Deepest Level Searching: Data Brokers
Google and social media platforms present opposite problems when it comes to conveying my digital identity: A basic Google searched uncovered a single aspect of who I was a few years ago, whereas social media data gave a broader overview that included an abundance of inaccuracies. I figured that a data brokerage service should, in theory, mitigate both issues by searching as many sources as possible and checking them for accuracy.
I used Instant Checkmate, a top result for data brokerage services. After a very long process, it compiled a profile of me, but it left a lot to be desired. It doesn’t even include my full legal name, and my middle name isn’t capitalized correctly. Literally the only things it reveals are my email address and the address of a home I haven’t lived in since 2006. For a paid service that touts itself as “the leading background search and people search tool on the internet,” there was shockingly little information. It was hardly enough to convince a searcher that I even exist, let alone provide them with a cohesive identity of me. This is likely because the bulk of the categories are properties/investments in my name and criminal records, the former of which I’m simply too young to have and the latter of which hopefully stays blank. Most of the other categories seemed to be derived from LinkedIn which, as I mentioned, I essentially don’t have.
My Digital Identity
After looking through my Instant Checkmate profile, the website asks if I’m “satisfied” with it. My initial response is no, of course I’m not. It doesn’t provide anything that contributes to discerning who I am or even where I live. But then I thought about it for a moment. This data, as well as everything from Google and social media, was not a satisfactory portrayal of my identity, and at times was completely inaccurate. But is this a bad thing? Do I really want my personal information to be online for anyone to access? Though I was initially surprised and even a little disheartened at seeing the lackluster state of my digital identity, I can’t help but wonder if it beats the alternative. I personally don’t like sharing much about my life, and my immediate reaction is that it’s for the better that my digital identity stays as nebulous as possible.

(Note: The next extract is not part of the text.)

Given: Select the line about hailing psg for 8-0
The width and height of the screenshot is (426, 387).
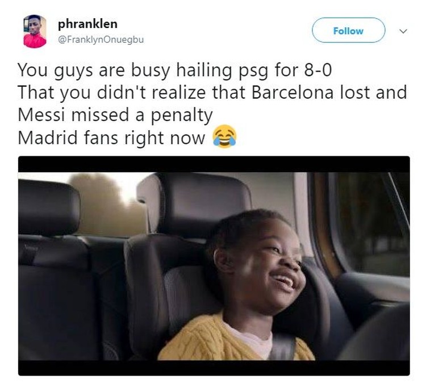Looking at the screenshot, I should pos(175,70).
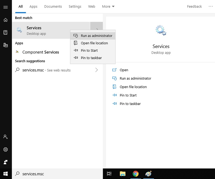Expand the More dropdown in search filters

pos(108,6)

But it’s hard to know whether this is actually to my benefit. Should a potential employer in the future run a background check on me, I’m not sure what such minimal information will tell them. Beyond my professional life, social relationships are becoming increasingly digitized, especially during the pandemic. It’s hard to not fear losing touch with people just because I’m not super active online.
In the grand scheme of things, uncovering information about people online, especially to the extent you can today, is a recent phenomenon. Through this research, I’ve surmised that it’s crucial to strike a balance between online presence and privacy. It’s more or less a fact of modern life that you have to be engaged with the internet to some degree; but an equally important fact is that you’re essentially always being monitored in some way when you are. I for one am going to be much more deliberate with what I choose to share through social media; unless it in some way contributes to my professional or social life, it likely isn’t worth presenting to the world. I’ve concluded that it’s important for everyone to find this compromise for themselves. There’s no “correct” answer; some people will inevitably be more comfortable with sharing their information than others. But we should all put a lot of thought into where we want to place ourselves on the spectrum of privacy and disclosure.